The shared helpers (runWithCwd, validateLangRunInput,
marshalLangRunResult) are reusable across every language pack — you
shouldn't have to copy any of them.
Once steps 5 and 6 are in place, Dependabot (configured in
.github/dependabot.yml) opens weekly PRs proposing version bumps
that exercise the full CI matrix — including your sentinels. A
rename-squat or yanked release fails the build instead of shipping
silently.
If you'd rather request a language than build one yourself, file an issue using the "Sidecar language request" template at github.com/tosin2013/helmdeck/issues/new/choose. The template asks for the language, the toolchain you need pre-installed, and the workflows you'd want to drive — enough context for a maintainer to spec out the new sidecar image and pack in one round trip.
Operator overrides
Both built-in language sidecars accept an env-var override on the control plane so you can point the pack at a forked image without recompiling:
export HELMDECK_SIDECAR_PYTHON=registry.internal/our-python-3.12:v4
export HELMDECK_SIDECAR_NODE=registry.internal/our-node-22:v2
./control-plane
The override is read at startup; restart the control plane after
changing it. The new image must still satisfy the base sidecar
contract (HELMDECK_MODE handling, the entrypoint script, the
non-root helmdeck user) — the easiest way to guarantee that is to
keep your fork FROM ghcr.io/tosin2013/helmdeck-sidecar:<tag>.

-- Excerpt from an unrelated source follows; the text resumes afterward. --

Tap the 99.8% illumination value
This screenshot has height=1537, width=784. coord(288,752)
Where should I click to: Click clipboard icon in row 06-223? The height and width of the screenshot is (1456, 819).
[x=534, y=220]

Why per-pack images instead of one big image
Three reasons:
- Pull time. A polyglot image with go + rust + node + python + java + ruby is ~3-5 GB. Operators who only run Python workloads shouldn't pay that.
- Reproducibility. Each language pinned to a specific image tag means you can roll Python forward to 3.13 without forcing your Node workloads onto a different Node version at the same time.
- Security blast radius. A vulnerability in one language toolchain doesn't ground the rest of the pack catalog. You can roll a single sidecar without pinning a release on the others.
The tradeoff is operator surface area: you have N images instead of one. For helmdeck deployments that's acceptable because every image is built from the same base sidecar and the base is the only thing that has security-critical code in it (Chromium, the entrypoint script, the non-root user setup).